Aim of the task. The answer must consist solely of the lines from the one with "Viewport: 726px width, 588px" through the last line of the data, copied exactly, with no pictures.
Data for this exercise Start Marker
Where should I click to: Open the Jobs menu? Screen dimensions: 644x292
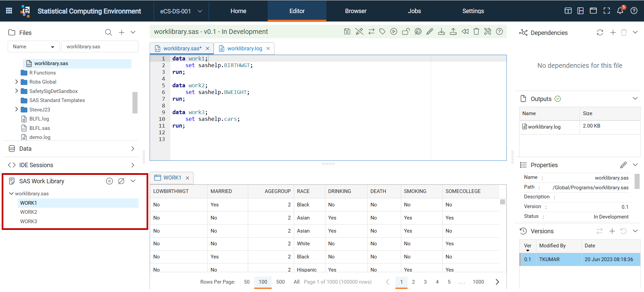point(414,11)
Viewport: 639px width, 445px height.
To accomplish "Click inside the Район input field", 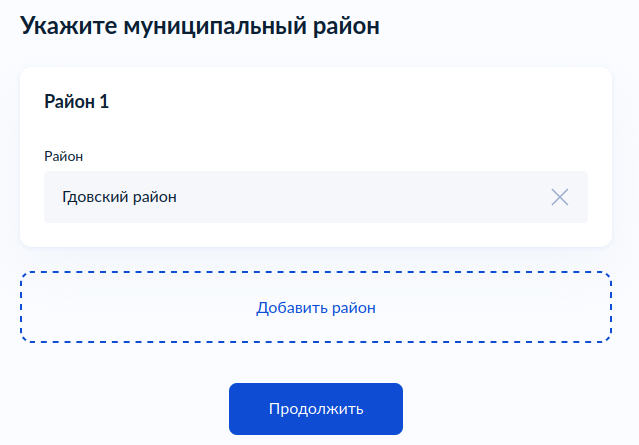I will [316, 197].
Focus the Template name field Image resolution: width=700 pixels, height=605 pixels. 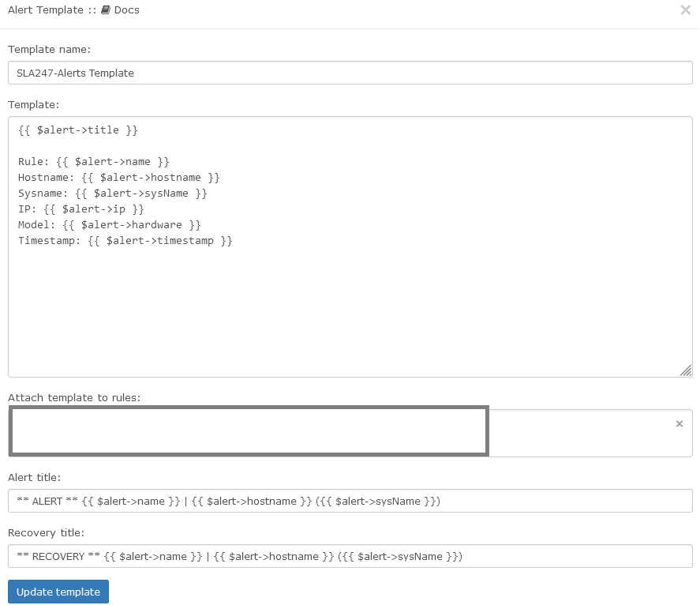click(x=350, y=72)
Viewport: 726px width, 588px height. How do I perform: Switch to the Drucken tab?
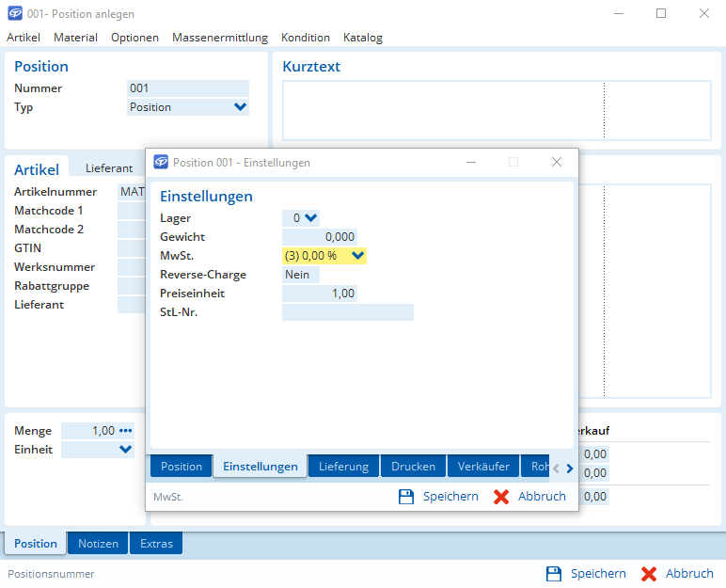click(x=413, y=467)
Data for this exercise End Marker
Result for this task.
Viewport: 726px width, 588px height. How do I perform: Switch to the Drucken tab?
click(x=413, y=467)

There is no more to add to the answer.